Quase lá: A política sexual em tempos de pandemia

A política sexual em tempos de pandemia

Via SPW

Março e começo de abril de 2020

Foi muito desafiante elaborar o anúncio do SPW de março/abril 2020 em razão da anormalidade, riscos e perdas provocados pela vertiginosa propagação do vírus SARS-COV2. Nesse contexto conturbado, pensamos que não seria suficiente compilar, em categorias habituais, o volume substantivo de informações e análises coletadas sobre os significados e efeitos da pandemia em relação a gênero, sexualidade, HIV/AIDS e aborto.

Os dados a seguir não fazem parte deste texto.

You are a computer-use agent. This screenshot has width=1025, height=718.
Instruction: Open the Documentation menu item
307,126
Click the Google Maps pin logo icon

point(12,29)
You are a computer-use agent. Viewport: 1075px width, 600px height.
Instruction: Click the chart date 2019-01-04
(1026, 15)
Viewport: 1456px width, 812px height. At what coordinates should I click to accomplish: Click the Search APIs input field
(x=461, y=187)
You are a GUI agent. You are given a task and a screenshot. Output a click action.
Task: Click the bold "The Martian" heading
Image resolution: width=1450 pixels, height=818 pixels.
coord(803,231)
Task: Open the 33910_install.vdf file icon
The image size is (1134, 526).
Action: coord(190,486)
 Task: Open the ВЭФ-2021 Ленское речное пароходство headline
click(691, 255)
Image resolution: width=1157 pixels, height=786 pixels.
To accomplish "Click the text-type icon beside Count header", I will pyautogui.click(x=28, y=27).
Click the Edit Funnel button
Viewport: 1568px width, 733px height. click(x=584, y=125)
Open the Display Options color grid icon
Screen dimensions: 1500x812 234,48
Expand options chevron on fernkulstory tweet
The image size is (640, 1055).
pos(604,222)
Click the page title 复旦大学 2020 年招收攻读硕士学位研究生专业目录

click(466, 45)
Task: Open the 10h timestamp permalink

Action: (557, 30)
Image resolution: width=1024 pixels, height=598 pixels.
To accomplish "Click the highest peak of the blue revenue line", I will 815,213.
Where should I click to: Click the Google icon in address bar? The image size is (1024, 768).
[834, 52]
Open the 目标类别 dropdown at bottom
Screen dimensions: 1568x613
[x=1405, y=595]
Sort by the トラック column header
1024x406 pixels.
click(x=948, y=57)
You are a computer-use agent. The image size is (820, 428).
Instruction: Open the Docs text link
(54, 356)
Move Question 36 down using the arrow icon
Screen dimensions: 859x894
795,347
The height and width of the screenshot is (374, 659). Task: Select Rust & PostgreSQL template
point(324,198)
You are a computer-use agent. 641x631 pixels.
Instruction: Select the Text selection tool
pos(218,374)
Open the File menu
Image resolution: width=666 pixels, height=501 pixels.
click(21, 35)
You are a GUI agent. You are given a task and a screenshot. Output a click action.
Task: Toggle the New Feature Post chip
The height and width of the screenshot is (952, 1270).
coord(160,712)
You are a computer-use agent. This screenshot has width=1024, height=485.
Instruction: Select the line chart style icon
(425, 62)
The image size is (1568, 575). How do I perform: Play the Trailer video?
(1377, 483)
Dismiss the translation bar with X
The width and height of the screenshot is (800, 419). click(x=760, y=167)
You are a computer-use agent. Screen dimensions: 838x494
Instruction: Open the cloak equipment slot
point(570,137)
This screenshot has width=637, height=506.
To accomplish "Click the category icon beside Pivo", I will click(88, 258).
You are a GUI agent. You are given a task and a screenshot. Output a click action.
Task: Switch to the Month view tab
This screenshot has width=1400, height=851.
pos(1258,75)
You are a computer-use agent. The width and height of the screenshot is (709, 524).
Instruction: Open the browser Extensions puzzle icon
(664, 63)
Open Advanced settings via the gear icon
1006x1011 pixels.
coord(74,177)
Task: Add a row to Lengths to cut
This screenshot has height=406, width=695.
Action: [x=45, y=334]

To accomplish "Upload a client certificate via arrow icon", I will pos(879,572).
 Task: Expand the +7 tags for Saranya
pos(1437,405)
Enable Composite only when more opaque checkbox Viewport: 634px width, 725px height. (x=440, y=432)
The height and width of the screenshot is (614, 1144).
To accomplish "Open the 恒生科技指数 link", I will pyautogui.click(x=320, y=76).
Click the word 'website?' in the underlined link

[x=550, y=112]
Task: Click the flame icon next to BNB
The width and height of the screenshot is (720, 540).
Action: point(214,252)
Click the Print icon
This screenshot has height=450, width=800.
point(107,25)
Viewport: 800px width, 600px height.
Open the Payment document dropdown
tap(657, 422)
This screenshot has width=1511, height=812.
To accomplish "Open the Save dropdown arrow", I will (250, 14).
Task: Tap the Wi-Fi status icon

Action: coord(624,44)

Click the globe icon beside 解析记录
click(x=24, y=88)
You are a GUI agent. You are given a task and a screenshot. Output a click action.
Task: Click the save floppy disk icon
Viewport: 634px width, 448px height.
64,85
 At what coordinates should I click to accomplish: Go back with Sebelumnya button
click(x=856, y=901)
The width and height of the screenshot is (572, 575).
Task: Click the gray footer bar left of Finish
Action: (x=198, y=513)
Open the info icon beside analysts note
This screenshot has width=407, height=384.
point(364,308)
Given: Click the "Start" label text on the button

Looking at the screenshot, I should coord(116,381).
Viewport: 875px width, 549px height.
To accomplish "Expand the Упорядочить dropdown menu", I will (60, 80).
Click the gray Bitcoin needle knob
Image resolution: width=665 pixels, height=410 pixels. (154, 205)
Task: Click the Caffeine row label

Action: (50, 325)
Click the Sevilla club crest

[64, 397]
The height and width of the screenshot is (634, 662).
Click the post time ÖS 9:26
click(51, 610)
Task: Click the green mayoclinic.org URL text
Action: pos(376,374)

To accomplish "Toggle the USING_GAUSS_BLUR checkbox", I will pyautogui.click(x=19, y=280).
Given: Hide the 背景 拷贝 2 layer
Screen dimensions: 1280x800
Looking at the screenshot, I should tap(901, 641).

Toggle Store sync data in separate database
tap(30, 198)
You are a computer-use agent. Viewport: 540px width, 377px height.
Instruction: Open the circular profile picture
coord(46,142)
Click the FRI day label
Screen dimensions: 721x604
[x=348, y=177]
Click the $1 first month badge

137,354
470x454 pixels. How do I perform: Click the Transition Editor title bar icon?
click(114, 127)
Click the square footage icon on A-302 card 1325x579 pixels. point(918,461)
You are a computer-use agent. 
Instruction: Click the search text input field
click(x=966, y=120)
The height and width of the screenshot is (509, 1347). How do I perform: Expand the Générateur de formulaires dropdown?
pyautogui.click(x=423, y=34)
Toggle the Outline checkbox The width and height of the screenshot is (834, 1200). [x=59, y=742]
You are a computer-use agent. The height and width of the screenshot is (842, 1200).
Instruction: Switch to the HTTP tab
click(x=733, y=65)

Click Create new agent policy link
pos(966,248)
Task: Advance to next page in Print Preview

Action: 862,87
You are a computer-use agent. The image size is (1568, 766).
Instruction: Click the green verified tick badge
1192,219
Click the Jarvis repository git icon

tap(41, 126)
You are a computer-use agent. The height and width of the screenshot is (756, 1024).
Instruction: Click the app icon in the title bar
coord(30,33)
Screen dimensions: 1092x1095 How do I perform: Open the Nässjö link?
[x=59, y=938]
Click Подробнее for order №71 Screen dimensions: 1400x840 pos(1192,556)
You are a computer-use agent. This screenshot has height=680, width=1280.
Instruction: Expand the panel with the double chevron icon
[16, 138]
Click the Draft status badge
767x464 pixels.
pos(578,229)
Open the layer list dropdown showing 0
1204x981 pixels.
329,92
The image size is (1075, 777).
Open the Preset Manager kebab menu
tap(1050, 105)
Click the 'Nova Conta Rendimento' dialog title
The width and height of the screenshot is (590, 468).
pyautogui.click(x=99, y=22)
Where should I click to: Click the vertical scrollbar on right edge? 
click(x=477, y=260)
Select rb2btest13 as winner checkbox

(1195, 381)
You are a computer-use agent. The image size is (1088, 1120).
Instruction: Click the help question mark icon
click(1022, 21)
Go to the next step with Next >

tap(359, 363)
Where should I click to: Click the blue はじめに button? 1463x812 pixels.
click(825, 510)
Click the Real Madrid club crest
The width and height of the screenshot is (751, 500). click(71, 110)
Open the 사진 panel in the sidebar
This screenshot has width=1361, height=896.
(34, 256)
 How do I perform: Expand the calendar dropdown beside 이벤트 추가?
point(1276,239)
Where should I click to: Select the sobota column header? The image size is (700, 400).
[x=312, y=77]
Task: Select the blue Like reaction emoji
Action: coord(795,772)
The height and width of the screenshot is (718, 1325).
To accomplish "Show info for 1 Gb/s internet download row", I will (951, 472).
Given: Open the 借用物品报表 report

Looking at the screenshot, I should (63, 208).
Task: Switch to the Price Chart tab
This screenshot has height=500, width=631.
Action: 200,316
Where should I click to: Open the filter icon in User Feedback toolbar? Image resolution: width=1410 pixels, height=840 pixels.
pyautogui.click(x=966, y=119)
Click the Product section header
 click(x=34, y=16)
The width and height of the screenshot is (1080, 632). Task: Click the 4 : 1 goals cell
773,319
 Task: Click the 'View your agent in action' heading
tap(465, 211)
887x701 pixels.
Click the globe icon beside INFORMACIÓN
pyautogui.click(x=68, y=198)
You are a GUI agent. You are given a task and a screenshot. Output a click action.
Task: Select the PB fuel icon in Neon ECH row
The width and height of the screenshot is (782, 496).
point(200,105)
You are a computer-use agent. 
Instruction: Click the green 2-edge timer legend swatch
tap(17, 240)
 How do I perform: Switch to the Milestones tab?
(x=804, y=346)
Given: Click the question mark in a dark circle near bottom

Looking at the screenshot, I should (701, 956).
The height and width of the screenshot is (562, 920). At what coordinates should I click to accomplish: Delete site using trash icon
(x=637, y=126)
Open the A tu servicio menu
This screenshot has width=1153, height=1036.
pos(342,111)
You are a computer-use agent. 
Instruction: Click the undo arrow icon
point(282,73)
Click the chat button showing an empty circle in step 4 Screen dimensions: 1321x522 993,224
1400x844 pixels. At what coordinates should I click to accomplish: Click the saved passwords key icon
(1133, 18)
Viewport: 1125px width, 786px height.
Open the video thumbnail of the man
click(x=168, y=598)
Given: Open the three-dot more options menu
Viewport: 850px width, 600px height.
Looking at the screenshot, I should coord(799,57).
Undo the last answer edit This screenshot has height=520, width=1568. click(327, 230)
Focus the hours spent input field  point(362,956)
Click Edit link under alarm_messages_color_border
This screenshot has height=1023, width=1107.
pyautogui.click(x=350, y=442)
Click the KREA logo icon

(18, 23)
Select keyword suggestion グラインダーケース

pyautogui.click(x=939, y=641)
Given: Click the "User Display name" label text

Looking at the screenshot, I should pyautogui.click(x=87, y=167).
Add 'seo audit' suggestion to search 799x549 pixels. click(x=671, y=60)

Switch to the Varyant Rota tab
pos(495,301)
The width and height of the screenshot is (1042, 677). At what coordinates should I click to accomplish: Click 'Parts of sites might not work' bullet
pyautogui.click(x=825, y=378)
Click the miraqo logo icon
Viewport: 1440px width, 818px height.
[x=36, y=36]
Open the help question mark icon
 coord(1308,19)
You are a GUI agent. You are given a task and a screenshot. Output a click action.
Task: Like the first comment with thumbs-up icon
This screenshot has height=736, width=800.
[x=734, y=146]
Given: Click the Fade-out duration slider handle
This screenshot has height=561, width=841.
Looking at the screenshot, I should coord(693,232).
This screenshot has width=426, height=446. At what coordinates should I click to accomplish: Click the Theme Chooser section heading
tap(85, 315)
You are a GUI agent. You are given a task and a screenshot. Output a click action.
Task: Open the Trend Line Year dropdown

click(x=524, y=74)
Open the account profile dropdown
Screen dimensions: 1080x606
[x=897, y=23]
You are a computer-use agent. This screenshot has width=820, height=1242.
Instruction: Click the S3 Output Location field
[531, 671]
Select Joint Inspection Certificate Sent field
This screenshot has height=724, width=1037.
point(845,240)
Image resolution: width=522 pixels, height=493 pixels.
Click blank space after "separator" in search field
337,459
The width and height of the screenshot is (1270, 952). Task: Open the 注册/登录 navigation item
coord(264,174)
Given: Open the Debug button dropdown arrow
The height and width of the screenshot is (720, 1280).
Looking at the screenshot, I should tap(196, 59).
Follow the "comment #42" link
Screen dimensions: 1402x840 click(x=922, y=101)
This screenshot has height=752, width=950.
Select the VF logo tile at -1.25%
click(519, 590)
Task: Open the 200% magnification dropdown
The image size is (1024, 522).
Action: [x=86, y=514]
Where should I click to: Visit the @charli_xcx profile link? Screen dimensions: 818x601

Assim sendo, optamos por organizar esse material num formato diferente, situando os vários temas em relação às implicações da COVID-19 para a política, para a economia, mas também em termos biopolíticos. Além disso, como a pandemia se instalou primeiro nas chamadas economias centrais, China, Europa e EUA, antes de se espraiar por outros países e regiões, convidamos colaborador@s do SPW para escrever sobre contextos que não têm sido objeto de maior atenção, especialmente no Brasil. Começamos pela Nicarágua e El Salvador e agradecemos a generosidade de Humberto Meza e Amaral Arévalo por suas excelentes contribuições.

Covid-19: excepcionalidade e desdemocratização

Desde janeiro, quando o governo chinês adotou medidas extremas de confinamento, em Wuhan, a pandemia deflagrou no mundo uma semântica questionável de guerra ao vírus, dando aos estados, em particular aos inúmeros regimes autoritários existentes, justificativas para exercer o monopólio da violência, o arbítrio e a coerção política.

Nas Filipinas, Duterte autorizou a execução de quem infringe as regras de quarentena. Na Hungria, Orbán suspendeu o que ainda restava de institucionalidade democrática (clique aqui para saber mais na nossa compilação em inglês). Na Polônia, o partido Lei e Justiça investiu contra a lei eleitoral para instituir o voto por correio e manter as eleições presidenciais para maio, numa manobra apontada por opositores como um golpe de estado em meio à crise da COVID-19. Também se ampliaram os poderes de coerção do estado no Irã, Turquia, Israel, Russia, Quirguistão (confira compilação em inglês). Na Índia, a COVID-19 interrompeu as mobilizações políticas contra a nova lei de cidadania e os protestos contra a violência comunitária que vitimou a comunidade muçulmana em várias cidades e, sobretudo, dando a Modi novos argumentos para uso da força e restrição da liberdade de imprensa. Em Uganda, o regime Museveni, usou a pandemia para retomar a perseguição da população LGBT (aqui e aqui). A América Central é outro palco flagrante de abusos, pois estados de exceção estão instalados em El Salvador, Honduras e Guatemala e, mais recentemente, o Equador também suspendeu o acesso a garantias constitucionais. Há finalmente, os contextos autoritários de que quase não se fala como é o caso do Meio Oriente e das situações ainda mais dramáticas da Palestina, especialmente Gaza (ver aqui) e da Cachemira, desde muito, estados de exceção. Há que dizer que mesmo em contextos onde não se registram colapsos democráticos radicais, a crise da COVID-19 tem levado ao uso indiscriminado da lei penal e abusos da parte de agentes estatais de vigilância.